Solutions (Click on your Assignment Page)
The Domain project, in general, and the scholarly multimedia assignment, in particular, helps me keep seniors, who are about to graduate engaged without leaving first years behind. I assign a scholarly webtext, so that students at all skill levels can guide their level of inquiry and I can tailor assessment to fit the final projects. In “Assessing scholarly multimedia: A rhetorical genre studies approach,” Cheryl Ball defines webtexts as, “Scholarly multimedia…article- or book length, digital pieces of scholarship designed using multimodal elements to enact authors’ arguments. They incorporate interactivity, digital media, and different argumentation strategies…” (62). A webtext cannot be translated to a hard copy without significant meaning loss. The webtext she asks her students to author are born digital because as Ball explains, “If you start with Word, you’ll end with word” (72). In order for students to “enact their arguments” in their designs, she asks them to “think of a visual metaphor for their arguments” (72).

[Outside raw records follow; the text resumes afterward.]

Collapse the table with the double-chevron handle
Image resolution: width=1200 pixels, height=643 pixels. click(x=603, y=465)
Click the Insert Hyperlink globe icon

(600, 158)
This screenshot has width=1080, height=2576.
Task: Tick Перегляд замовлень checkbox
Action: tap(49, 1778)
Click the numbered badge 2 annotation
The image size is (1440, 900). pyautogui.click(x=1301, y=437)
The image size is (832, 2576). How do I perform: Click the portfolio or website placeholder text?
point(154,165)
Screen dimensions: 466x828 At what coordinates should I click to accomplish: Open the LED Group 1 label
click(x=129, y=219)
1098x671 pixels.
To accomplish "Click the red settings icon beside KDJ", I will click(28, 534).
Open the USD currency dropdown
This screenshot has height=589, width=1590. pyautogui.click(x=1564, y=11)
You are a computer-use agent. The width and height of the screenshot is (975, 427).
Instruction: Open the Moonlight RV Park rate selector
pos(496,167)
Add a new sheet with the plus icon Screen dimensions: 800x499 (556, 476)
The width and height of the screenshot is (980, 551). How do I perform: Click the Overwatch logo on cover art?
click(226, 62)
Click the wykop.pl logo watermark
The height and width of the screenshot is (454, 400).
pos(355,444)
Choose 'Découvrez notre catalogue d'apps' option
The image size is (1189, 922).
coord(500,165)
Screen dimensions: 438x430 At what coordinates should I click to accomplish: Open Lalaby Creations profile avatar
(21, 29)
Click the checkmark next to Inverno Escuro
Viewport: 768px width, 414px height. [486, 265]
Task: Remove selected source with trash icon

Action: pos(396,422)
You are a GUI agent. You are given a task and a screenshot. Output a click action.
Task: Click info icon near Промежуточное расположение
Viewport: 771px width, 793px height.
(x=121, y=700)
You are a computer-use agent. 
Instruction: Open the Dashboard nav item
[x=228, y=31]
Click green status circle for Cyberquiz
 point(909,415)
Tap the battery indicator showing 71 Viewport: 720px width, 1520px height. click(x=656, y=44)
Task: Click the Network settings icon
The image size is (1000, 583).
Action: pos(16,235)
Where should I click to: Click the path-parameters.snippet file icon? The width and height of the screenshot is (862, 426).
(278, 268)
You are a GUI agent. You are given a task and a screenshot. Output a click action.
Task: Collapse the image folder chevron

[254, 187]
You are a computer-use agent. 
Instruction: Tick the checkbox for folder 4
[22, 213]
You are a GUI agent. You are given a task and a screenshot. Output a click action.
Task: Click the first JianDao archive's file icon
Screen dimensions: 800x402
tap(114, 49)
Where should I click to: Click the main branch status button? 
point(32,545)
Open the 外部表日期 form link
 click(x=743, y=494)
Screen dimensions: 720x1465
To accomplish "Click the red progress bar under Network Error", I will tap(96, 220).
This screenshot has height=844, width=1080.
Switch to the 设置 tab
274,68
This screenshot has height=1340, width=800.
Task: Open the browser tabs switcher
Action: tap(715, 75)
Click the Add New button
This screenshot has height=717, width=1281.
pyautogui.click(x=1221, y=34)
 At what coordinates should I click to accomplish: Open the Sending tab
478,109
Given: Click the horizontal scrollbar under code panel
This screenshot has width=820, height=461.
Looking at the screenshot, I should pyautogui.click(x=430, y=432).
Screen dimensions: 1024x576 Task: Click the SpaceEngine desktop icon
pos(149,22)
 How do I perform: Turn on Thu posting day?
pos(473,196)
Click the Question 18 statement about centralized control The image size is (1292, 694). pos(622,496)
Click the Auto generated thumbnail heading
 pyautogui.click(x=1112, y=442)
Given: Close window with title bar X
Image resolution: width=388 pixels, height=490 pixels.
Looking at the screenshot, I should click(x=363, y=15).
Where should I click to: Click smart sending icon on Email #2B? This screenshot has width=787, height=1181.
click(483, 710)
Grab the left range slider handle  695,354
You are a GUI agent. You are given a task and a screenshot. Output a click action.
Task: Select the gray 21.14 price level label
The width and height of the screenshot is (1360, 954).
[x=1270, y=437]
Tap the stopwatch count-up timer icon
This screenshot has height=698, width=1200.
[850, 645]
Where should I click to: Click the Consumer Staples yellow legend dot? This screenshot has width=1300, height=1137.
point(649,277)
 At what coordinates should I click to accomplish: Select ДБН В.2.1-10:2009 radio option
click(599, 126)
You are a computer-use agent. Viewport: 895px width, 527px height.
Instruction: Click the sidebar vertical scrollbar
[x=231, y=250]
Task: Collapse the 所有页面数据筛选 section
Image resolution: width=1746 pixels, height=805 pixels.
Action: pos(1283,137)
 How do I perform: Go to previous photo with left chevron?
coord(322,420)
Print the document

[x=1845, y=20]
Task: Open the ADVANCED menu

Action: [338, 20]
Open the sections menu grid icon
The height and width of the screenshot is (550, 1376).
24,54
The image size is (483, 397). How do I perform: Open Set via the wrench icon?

Pechakucha (Open the Presentation Assignment)
To draft and present the guiding argument or theme of their final project as a “visual argument,” I require all the students to perform a Pechakucha during the draft phase. Pechakucha presentations are slideshows, comprised of 20, minimal copy, slides set to scroll automatically after 20 seconds. The presenter synchs her memorized, verbal presentation with the scrolling slides. Pechakucha presentations were developed by Astrid Klein and Mark Dytham of Klein Dytham architecture, because “architects talk too much! Give a microphone and some images to an architect — or most creative people for that matter — and they’ll go on forever! Give PowerPoint to anyone else and they have the same problem” (par 3). I have required Pechakucha presentations in the past and I discovered that not only do they keep students focused on their topic, they work well a stage in writing process.
Conclusion (scroll down to final portion of assignment page)
Though many students are used to creating presentations that showcase and reflect upon completed projects, when visual presentations are used as formative tools they can become, as Kathleen Yancy argues in “Made Not Only In Words, “…a site for a rough draft, shared with a real audience. Or: envisionment” (320). Pechakucha presentations at the draft stage provide an opportunity for students to generate conversation and garner feedback using visual and aural rhetoric. Not only does the presentation style engage audiences, encourage feedback, but also students can revising other projects into the presentation. Then because the presentations ask students to organize their projects according to a visual metaphor, it seems like a great tool to help draft final projects.
Ball, Cheryl. Ball, Cheryl E. “Assessing scholarly multimedia: A rhetorical genre studies approach.” Technical Communication Quarterly 21.1 (2012): 61-77.
Yancy, Kathleen. “Made Not Only in Words: Composition in a New Key.” CCC 56.2 (2004): 297-328).